Stephen Greenblatt évoque également les scientifiques brillants qui ont remis en question les croyances de l’époque, proposant une nouvelle vision de la nature des choses. Lucrèce remet en effet en lumière l’un des principes de la physique épicurienne : « rien ne nait de rien, rien ne retourne au néant ». Pour Lucrèce, tout est constitué d’atomes, dont le mouvement a donné lieu à toutes sortes de combinaisons, d’où le monde est né.

Au-delà de la belle histoire de cette redécouverte de l’héritage de l’Antiquité, « Quattrocento » nous apprend beaucoup. Nous faisons d’abord connaissance avec Poggio Bracciolini qui évoluait dans l’univers sombre et cruel de la curie romaine, dont les abus l’avaient fait souffrir, mais qui fut sauvé par sa bibliophilie, les livres ayant toujours représenté pour lui une échappatoire. Le Pogge se disait d’ailleurs libre de lire, de «s’abstraire mentalement du chaos du monde». Nous apprenons également que nous devons au Pogge une calligraphie encore admirée six siècles après son invention. Nous faisons connaissance avec Niccoli, ami du Pogge, qui partageait sa passion pour les textes de l’Antiquité et ressuscita le concept de bibliothèque publique, fondé sur le modèle romain. Enfin, l’auteur nous expose les principaux thèmes de la philosophie de Lucrèce, elle-même inspiré du grec Epicure.

« Quattrocento » est un livre érudit qui nous emmène tour à tour de la Rome antique avec ses copistes et ses scribes (les premiers étaient généralement des esclaves, les seconds des citoyens libres), à la grande bibliothèque d’Alexandrie, aux monastères européens du Moyen Age, jusqu’aux intrigues du pape contesté, Baldassare Cossa, et à la Florence de Savonarole, pour finir dans la philosophie de Thomas Jefferson (Président des Etats-Unis et rédacteur de la Déclaration d’indépendance).
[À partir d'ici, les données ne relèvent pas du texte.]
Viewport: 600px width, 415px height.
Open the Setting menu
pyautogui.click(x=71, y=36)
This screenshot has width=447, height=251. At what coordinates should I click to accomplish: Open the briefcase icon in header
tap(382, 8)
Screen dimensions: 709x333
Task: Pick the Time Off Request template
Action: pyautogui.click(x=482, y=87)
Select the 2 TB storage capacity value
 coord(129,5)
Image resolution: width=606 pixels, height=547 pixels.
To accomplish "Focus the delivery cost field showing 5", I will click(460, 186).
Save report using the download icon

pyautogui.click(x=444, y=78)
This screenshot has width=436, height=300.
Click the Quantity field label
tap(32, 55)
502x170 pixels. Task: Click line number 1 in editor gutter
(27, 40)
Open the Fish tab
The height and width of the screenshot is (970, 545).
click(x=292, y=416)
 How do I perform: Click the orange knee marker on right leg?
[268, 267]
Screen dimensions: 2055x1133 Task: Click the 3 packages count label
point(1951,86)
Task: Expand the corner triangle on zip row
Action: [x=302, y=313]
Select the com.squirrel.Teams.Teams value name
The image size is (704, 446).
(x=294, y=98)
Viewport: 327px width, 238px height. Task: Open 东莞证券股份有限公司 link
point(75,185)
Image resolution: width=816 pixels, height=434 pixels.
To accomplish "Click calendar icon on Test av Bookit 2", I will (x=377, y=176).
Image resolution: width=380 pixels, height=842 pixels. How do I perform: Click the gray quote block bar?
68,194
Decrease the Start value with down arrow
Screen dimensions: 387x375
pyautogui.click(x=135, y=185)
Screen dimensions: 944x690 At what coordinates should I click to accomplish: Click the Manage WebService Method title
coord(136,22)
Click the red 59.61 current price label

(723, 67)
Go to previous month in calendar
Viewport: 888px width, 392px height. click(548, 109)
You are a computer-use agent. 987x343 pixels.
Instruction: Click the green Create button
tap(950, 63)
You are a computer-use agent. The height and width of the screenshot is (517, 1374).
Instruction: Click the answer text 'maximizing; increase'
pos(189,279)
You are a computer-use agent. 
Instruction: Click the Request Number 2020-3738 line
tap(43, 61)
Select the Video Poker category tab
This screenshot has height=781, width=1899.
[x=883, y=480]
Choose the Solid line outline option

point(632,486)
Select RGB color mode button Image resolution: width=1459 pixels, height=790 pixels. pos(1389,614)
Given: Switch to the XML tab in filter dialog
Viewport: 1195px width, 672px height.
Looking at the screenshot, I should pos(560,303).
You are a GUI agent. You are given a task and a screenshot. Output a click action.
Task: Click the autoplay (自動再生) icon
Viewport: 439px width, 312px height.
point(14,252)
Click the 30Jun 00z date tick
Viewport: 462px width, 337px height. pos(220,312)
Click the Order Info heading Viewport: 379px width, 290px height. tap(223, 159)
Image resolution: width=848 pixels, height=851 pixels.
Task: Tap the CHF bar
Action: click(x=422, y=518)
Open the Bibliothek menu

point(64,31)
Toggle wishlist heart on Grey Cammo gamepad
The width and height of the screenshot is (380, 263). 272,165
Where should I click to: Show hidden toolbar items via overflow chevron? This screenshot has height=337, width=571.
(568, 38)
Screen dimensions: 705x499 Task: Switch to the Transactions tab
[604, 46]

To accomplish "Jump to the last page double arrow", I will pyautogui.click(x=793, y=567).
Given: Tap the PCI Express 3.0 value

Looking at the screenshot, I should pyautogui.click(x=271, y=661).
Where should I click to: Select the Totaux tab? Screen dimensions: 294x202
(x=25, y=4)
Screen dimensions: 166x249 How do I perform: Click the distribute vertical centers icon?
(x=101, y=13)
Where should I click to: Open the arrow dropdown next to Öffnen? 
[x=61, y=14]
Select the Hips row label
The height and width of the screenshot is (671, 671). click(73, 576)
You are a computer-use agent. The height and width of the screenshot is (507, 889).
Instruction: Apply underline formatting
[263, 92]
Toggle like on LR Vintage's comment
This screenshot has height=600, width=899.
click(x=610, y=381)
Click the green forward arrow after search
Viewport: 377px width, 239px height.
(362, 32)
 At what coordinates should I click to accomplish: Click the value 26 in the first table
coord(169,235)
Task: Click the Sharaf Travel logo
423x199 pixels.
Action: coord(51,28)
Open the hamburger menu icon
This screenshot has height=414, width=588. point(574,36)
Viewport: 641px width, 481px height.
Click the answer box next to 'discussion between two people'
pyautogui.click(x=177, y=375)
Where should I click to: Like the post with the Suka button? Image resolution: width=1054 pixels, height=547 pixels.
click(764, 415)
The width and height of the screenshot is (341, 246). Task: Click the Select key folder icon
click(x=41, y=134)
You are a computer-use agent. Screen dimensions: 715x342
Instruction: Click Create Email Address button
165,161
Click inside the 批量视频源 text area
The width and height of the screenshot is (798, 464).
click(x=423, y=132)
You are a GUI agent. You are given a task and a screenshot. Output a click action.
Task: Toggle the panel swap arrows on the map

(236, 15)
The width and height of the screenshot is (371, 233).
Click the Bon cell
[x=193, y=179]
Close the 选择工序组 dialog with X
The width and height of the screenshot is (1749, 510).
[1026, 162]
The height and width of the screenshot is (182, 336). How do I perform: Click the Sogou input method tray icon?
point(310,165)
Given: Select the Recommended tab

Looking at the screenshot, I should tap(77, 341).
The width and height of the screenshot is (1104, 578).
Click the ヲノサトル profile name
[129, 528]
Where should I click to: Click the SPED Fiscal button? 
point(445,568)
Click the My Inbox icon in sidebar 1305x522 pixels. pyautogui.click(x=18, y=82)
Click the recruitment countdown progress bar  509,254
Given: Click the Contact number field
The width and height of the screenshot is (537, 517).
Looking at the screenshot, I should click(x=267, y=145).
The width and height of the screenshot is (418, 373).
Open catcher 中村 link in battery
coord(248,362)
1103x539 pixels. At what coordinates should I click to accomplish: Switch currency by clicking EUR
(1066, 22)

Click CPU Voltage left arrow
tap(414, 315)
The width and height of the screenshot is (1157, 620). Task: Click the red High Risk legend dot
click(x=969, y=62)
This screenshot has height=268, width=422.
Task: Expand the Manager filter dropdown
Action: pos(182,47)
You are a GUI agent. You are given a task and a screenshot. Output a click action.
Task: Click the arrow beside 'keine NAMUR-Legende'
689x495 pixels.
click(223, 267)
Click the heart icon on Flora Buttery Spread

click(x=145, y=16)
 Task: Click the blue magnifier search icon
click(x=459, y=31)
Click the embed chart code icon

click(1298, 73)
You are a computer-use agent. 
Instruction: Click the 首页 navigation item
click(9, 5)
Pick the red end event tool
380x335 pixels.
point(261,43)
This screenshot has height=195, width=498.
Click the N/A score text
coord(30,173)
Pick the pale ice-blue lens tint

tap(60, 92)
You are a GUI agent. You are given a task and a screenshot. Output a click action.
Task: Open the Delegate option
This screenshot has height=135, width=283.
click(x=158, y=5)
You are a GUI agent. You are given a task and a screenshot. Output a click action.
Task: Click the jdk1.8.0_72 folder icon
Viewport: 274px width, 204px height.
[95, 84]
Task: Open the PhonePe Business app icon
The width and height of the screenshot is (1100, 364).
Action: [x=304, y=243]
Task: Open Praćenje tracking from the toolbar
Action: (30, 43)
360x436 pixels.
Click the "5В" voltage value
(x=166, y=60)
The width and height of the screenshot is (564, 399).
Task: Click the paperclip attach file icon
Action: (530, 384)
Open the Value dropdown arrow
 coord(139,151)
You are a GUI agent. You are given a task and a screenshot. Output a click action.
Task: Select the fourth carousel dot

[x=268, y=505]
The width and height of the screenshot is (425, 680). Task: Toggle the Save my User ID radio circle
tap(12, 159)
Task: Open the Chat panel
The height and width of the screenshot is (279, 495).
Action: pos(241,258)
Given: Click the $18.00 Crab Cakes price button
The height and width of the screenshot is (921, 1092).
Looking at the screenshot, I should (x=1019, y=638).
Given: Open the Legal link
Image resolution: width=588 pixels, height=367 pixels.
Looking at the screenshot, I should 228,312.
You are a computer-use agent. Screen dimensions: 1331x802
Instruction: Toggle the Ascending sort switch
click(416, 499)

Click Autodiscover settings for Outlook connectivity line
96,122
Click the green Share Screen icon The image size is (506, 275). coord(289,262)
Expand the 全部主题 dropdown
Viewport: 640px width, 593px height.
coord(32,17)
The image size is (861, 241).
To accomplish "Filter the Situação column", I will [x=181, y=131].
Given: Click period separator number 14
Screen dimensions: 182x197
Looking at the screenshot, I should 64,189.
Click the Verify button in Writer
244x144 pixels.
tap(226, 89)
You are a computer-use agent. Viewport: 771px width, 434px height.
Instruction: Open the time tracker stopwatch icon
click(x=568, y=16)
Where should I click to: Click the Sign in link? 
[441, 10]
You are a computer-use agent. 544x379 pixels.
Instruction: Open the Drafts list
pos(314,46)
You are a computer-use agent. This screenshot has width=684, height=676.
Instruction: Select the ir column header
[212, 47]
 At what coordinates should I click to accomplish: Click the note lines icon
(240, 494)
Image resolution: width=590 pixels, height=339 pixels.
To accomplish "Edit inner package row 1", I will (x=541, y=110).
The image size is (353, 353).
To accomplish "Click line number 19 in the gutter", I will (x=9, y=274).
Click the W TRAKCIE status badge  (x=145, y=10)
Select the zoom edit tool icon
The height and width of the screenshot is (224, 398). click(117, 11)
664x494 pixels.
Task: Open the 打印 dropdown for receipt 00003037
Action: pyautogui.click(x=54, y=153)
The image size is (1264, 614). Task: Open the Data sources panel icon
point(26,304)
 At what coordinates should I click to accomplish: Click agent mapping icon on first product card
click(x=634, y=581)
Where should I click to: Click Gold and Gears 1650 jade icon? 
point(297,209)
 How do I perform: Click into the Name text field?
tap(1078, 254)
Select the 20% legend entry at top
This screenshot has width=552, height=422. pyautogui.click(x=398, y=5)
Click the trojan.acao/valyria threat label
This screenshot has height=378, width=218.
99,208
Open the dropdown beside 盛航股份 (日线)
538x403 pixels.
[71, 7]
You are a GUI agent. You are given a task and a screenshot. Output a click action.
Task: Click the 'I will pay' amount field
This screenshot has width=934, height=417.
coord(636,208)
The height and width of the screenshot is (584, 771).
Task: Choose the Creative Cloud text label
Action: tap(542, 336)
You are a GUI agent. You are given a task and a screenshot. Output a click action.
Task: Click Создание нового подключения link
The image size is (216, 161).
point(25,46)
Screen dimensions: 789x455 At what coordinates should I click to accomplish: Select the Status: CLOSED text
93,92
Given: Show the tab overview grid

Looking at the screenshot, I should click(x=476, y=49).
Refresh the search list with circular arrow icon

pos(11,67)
À une époque où l’étude des langues anciennes est souvent remise en question, Stephen Greenblatt nous fait partager sa fascination pour Lucrèce en nous donnant envie de nous plonger, ou de nous replonger, pour ceux qui ont fait du latin, dans le traité de Lucrèce  « De la nature ». Un livre à ne pas manquer, un de mes coups de cœur de l’année 2013, aujourd’hui disponible en édition de poche !

 

 

Stephen Greenblatt est professeur de littérature anglaise à l’université d’Harvard et membre de l’Académie américaine des arts et des sciences. « Quattrocento », publié en 2011 aux Etats-Unis, a reçu le Prix Pulitzer et le National Book Award, deux des plus grands prix littéraires américains.

Quattrocento, Stephen Greenblatt, traduit de l’anglais par Cécile Arnaud, Flammarion, collection Libres champs Poche, Paris, mars 2015.